▸ **Task brief**
Repeat the entries without change, omitting the pictures.

▸ **Data provided**

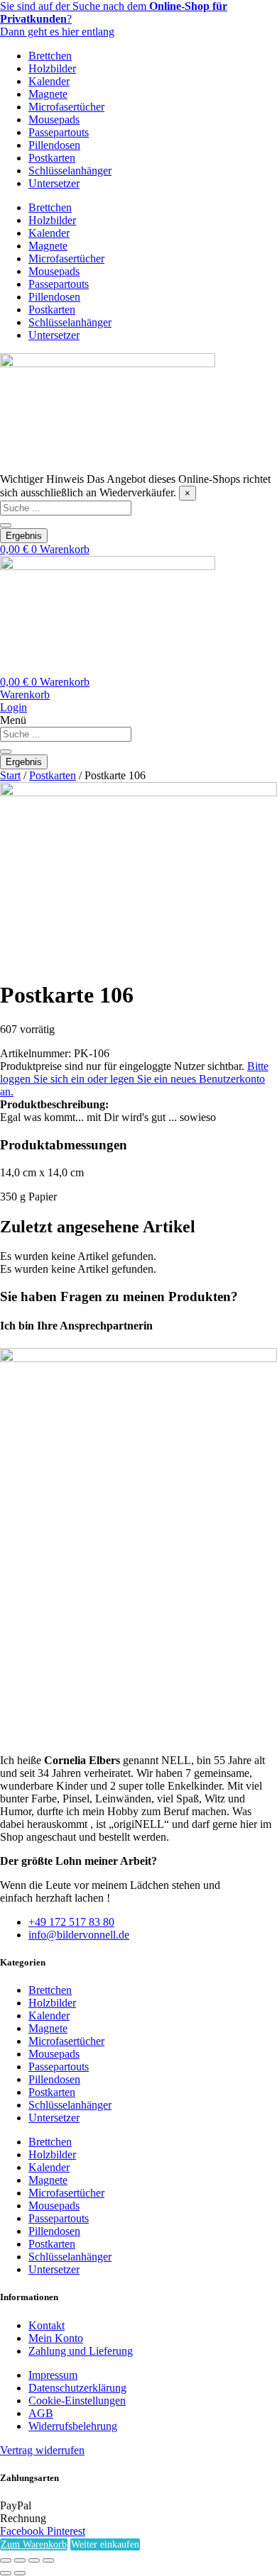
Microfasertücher (66, 107)
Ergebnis (24, 535)
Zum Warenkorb (34, 2544)
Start (10, 775)
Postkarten (51, 158)
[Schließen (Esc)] (48, 2560)
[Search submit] (5, 525)
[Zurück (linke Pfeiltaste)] (5, 2573)
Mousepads (54, 119)
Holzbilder (52, 68)
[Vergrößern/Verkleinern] (5, 2560)
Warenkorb (25, 694)
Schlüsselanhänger (70, 171)
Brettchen (50, 56)
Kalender (49, 81)
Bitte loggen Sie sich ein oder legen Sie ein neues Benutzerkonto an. (134, 1079)
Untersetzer (54, 183)
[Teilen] (34, 2560)
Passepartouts (58, 132)
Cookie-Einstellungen (77, 2400)
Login (13, 707)
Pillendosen (54, 145)
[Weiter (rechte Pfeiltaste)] (20, 2573)
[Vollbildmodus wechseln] (20, 2560)
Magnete (47, 94)
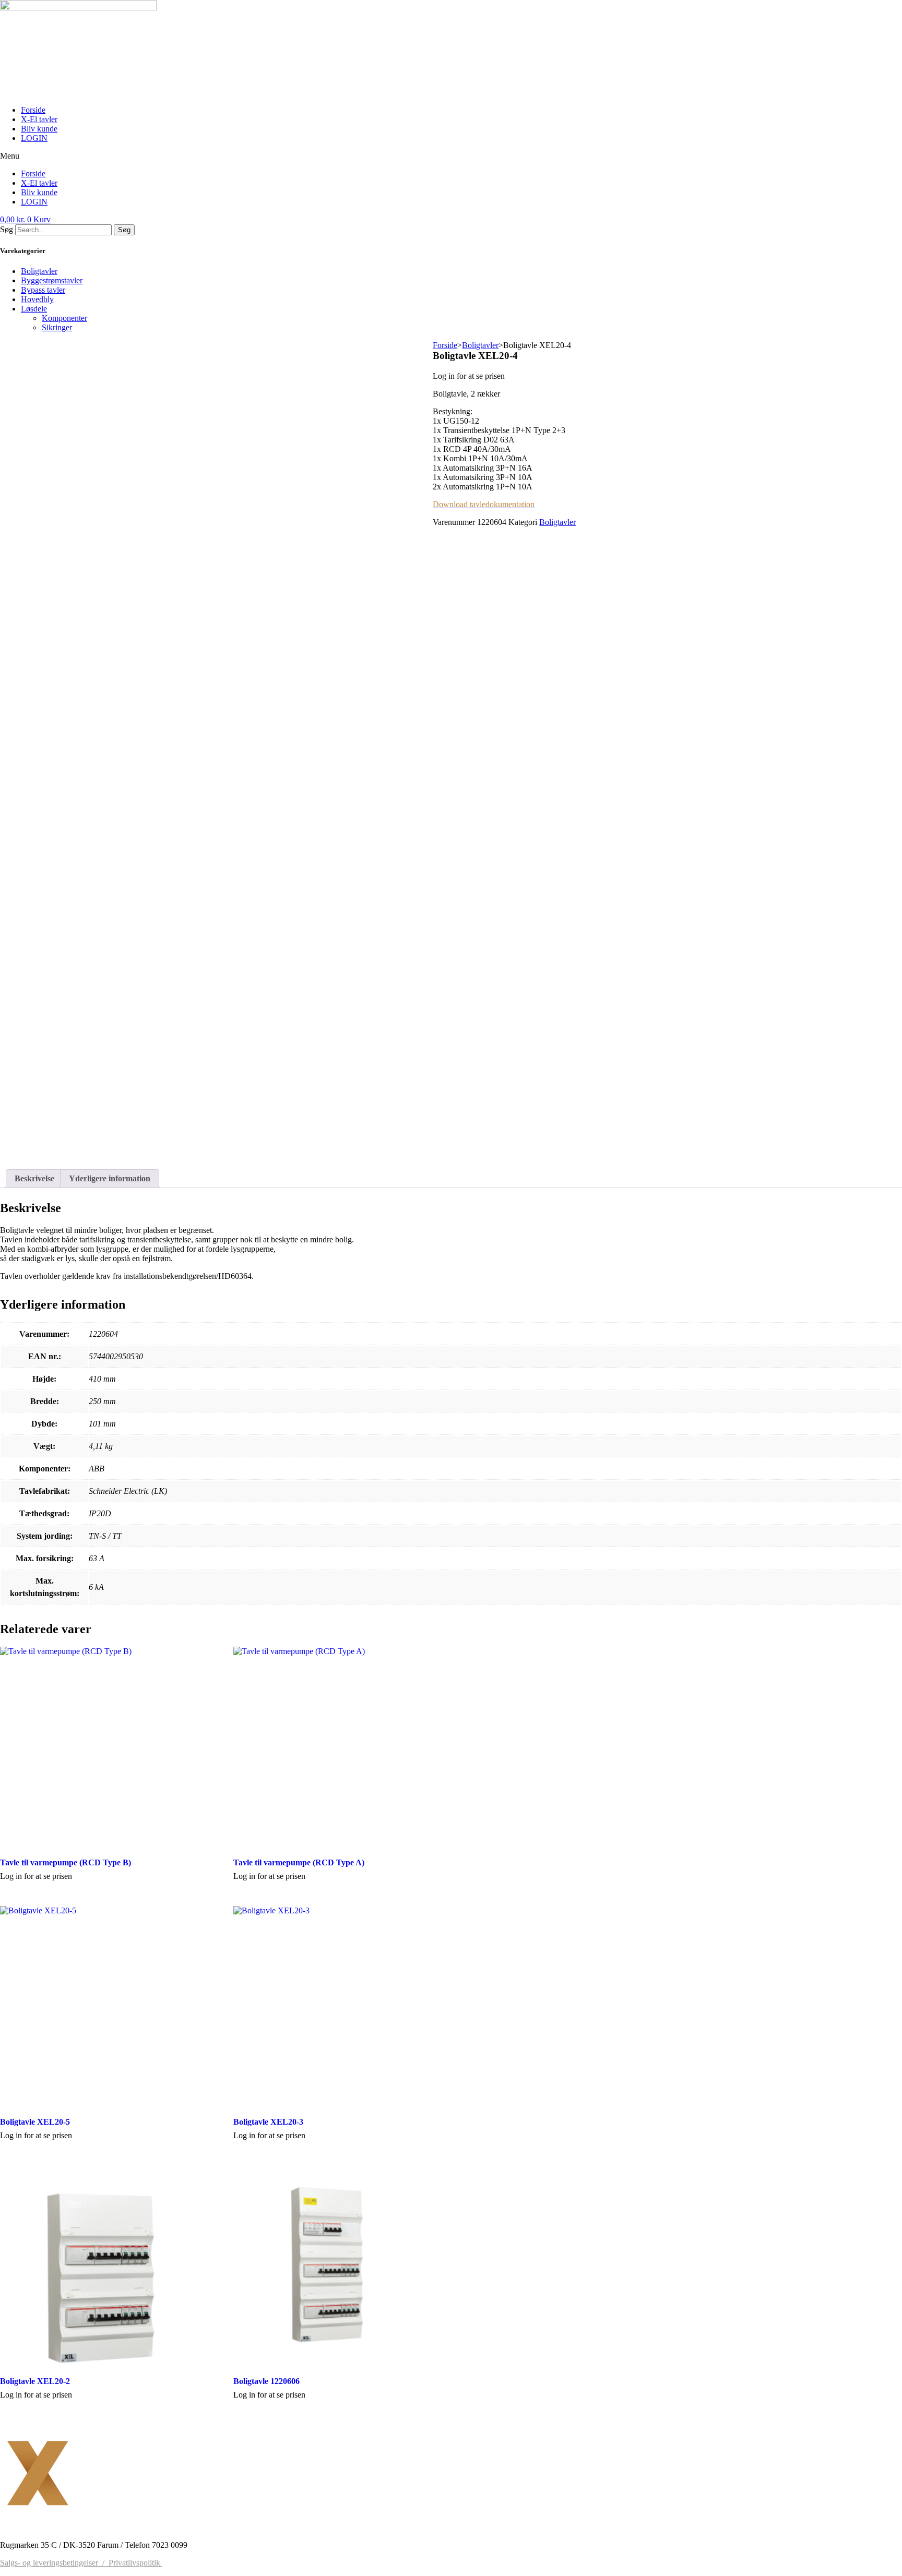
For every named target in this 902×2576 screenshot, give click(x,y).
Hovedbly (37, 299)
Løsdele (34, 308)
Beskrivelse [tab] (34, 1178)
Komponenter (64, 318)
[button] (451, 156)
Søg (6, 229)
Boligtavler (39, 271)
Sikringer (57, 327)
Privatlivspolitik (135, 2562)
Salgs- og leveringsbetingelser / (54, 2562)
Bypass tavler (43, 289)
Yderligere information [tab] (109, 1178)
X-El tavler (39, 119)
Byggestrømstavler (51, 280)
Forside (33, 109)
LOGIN (34, 138)
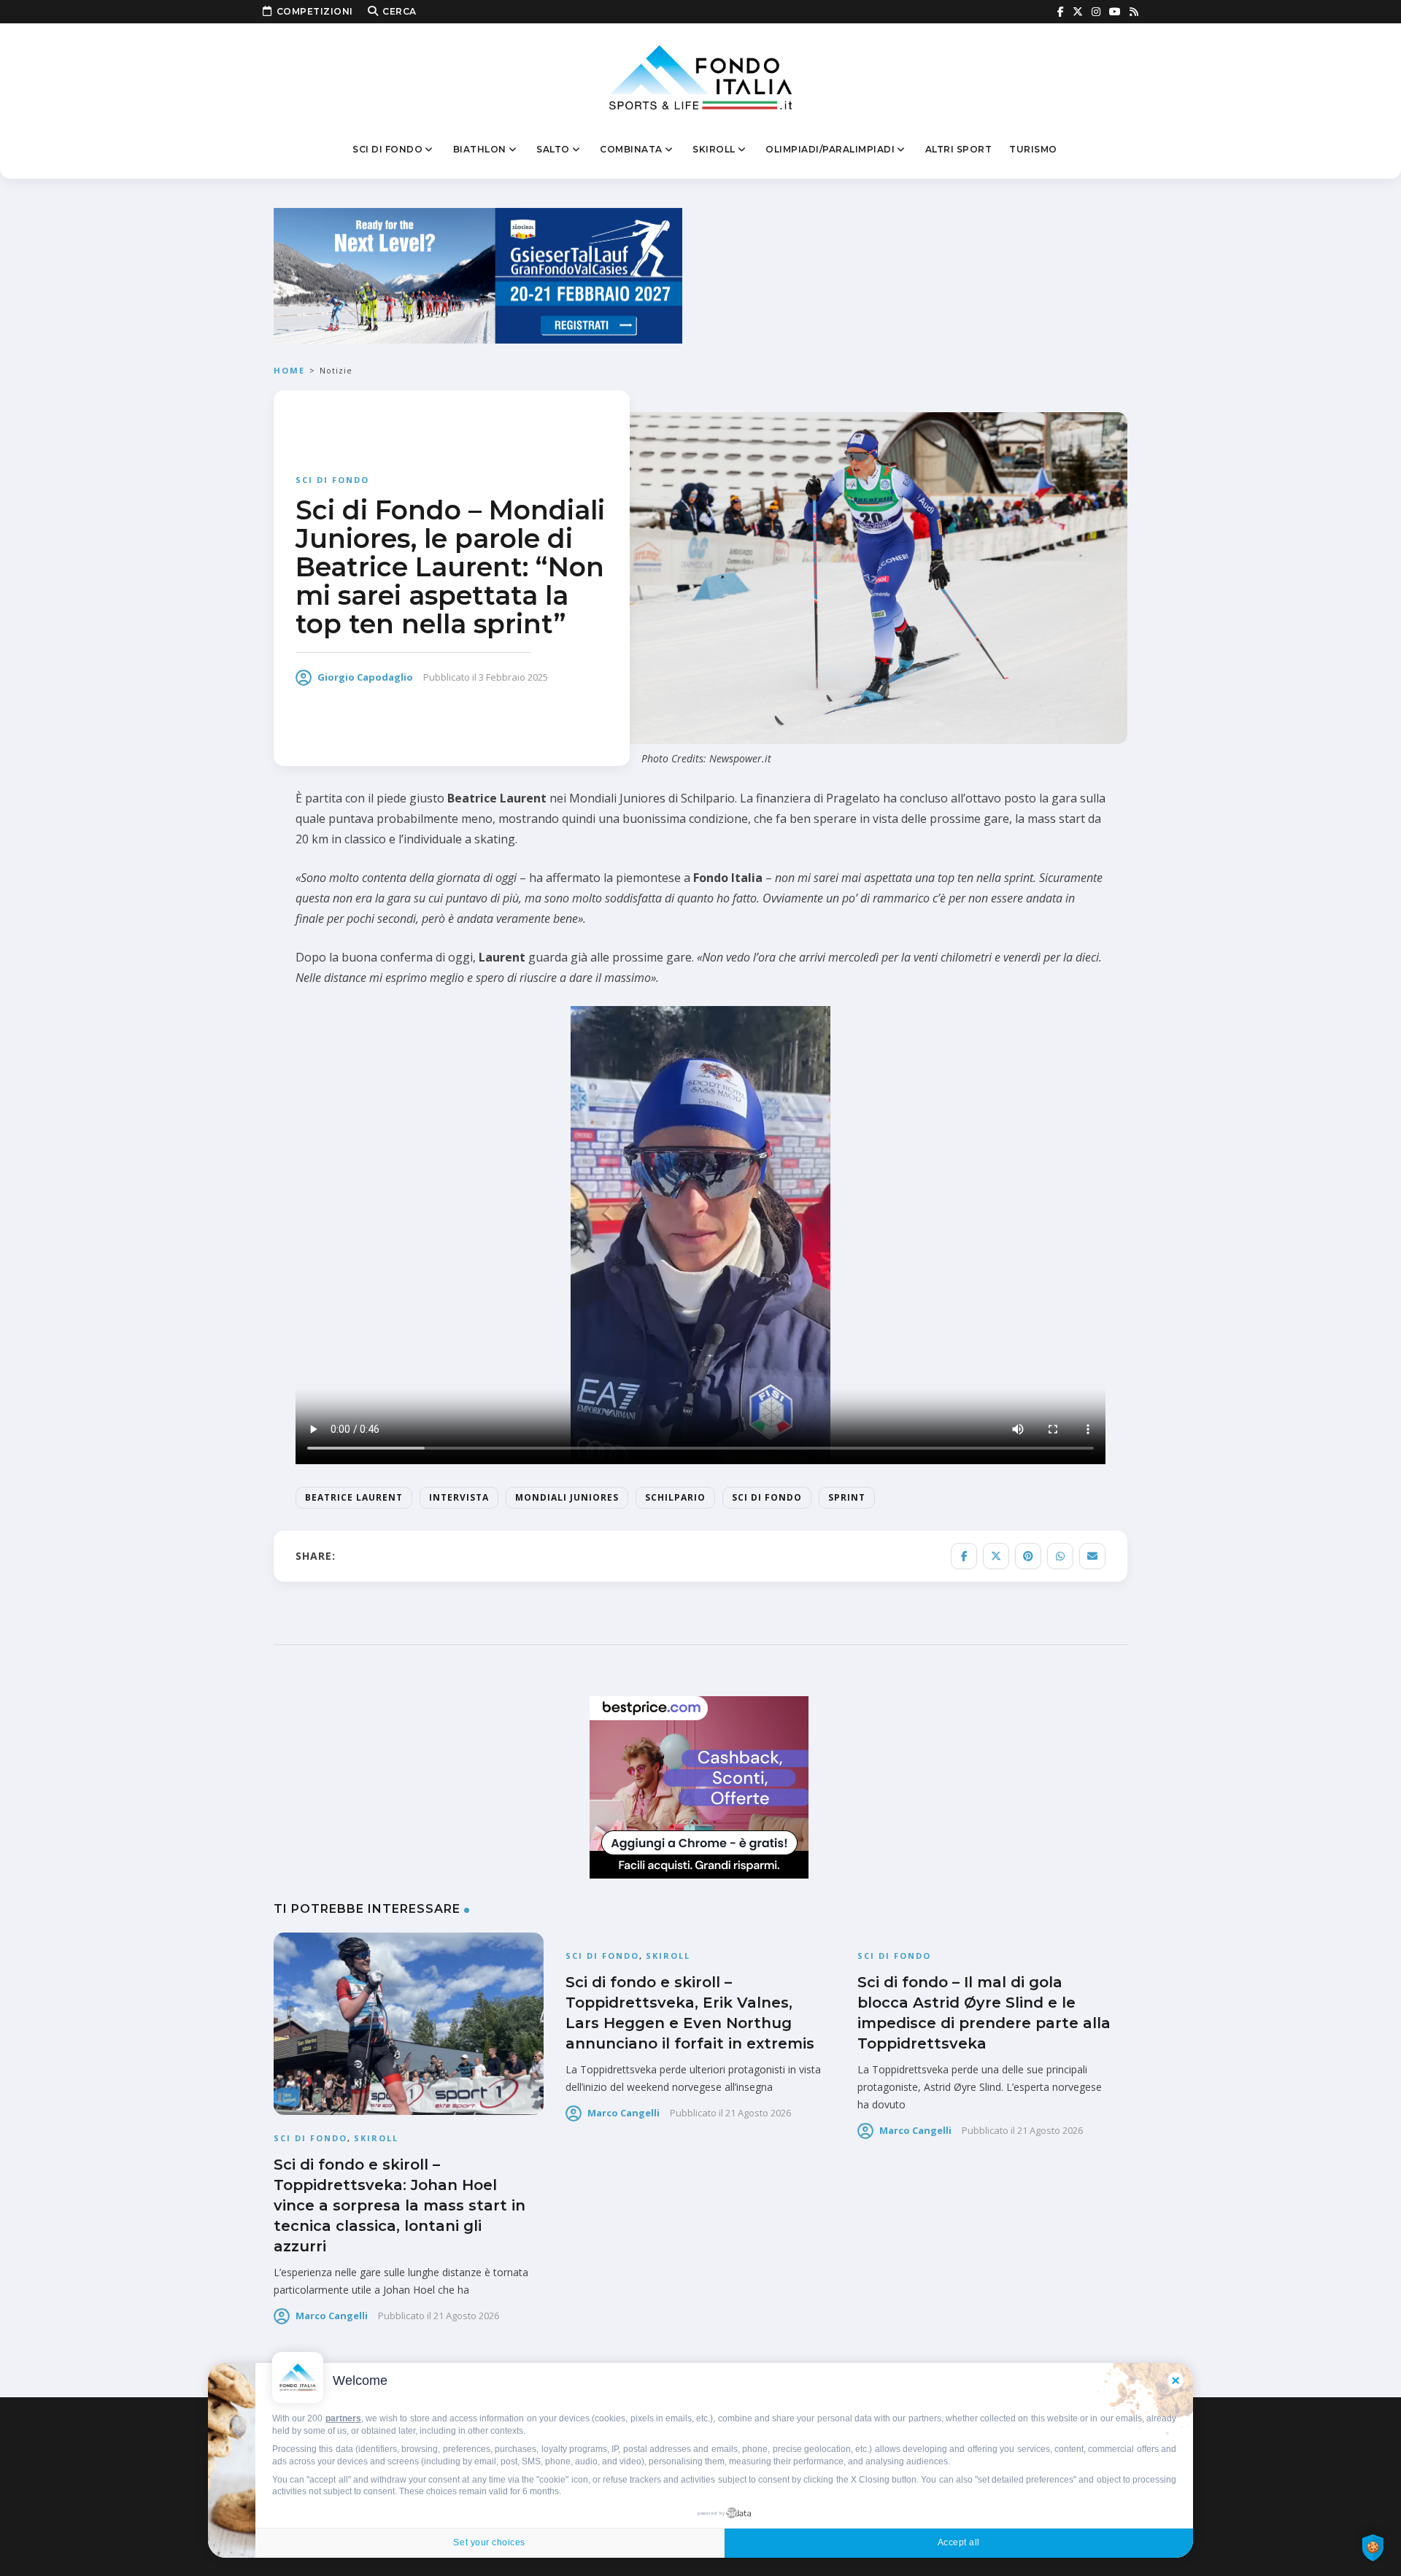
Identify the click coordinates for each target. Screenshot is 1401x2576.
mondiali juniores (567, 1497)
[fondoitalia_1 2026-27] (478, 275)
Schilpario (675, 1497)
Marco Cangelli (332, 2315)
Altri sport (958, 149)
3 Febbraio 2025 (513, 677)
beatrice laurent (354, 1497)
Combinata (631, 149)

▸ **The answer**
Microfasertücher (66, 107)
Ergebnis (24, 535)
Zum Warenkorb (34, 2544)
Start (10, 775)
Postkarten (51, 158)
[Schließen (Esc)] (48, 2560)
[Search submit] (5, 525)
[Zurück (linke Pfeiltaste)] (5, 2573)
Mousepads (54, 119)
Holzbilder (52, 68)
[Vergrößern/Verkleinern] (5, 2560)
Warenkorb (25, 694)
Schlüsselanhänger (70, 171)
Brettchen (50, 56)
Kalender (49, 81)
Bitte loggen Sie sich ein oder legen Sie ein neues Benutzerkonto an. (134, 1079)
Untersetzer (54, 183)
[Teilen] (34, 2560)
Passepartouts (58, 132)
Cookie-Einstellungen (77, 2400)
Login (13, 707)
Pillendosen (54, 145)
[Weiter (rechte Pfeiltaste)] (20, 2573)
[Vollbildmodus wechseln] (20, 2560)
Magnete (47, 94)
For every named target in this 902×2576 screenshot, give click(x,y).
Hovedbly (37, 299)
Løsdele (34, 308)
Beskrivelse [tab] (34, 1178)
Komponenter (64, 318)
[button] (451, 156)
Søg (6, 229)
Boligtavler (39, 271)
Sikringer (57, 327)
Privatlivspolitik (135, 2562)
Salgs- og leveringsbetingelser / (54, 2562)
Bypass tavler (43, 289)
Yderligere information [tab] (109, 1178)
X-El tavler (39, 119)
Byggestrømstavler (51, 280)
Forside (33, 109)
LOGIN (34, 138)
Identify the click coordinates for each target. Screenshot is 1401x2576.
mondiali juniores (567, 1497)
[fondoitalia_1 2026-27] (478, 275)
Schilpario (675, 1497)
Marco Cangelli (332, 2315)
Altri sport (958, 149)
3 Febbraio 2025 (513, 677)
beatrice laurent (354, 1497)
Combinata (631, 149)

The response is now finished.